To achieve this we split the file names by the . what gives us 5(!) fields:
echo ./abd.DEF.xxxxxx.dat | awk -F. '{print $1 " " $2 " " $3 " " $4 " " $5}'
/abd DEF xxxxxx dat
Note the first, empty field. The pattern of interest is $4.
To count the occurrences of a pattern in $4 we use an associative array a and increment it's value on each occurrence. Unoptimized, the awk command will look like:
... | awk -F. '{{if(a[$4]++ > 1){print}}'
However, you can write an awk program in the form:
CONDITION { ACTION }
What will give us:
... | awk -F. 'a[$4]++ > 1 {print}'
print is the default action in awk. It prints the whole current line. As it is the default action it can be omitted.
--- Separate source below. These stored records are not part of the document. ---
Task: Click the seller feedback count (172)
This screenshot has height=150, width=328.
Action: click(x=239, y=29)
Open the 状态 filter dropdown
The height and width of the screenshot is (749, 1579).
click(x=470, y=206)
Also the >1 check can be omitted because awk treats integer values greater than zero as true. This gives us the final command:
... | awk -F. 'a[$4]++'
To generalize the command we can say the pattern of interest isn't the 4th column, it is the next to last column. This can be expressed using number of fields in awk its NF:
... | awk -F. 'a[$(NF-1)]++'
Output:
./abc.DEF.xxxxxx.dat
./abd.DdF.xxxxxx.dat
./abd.DEF.xxxxxx.dat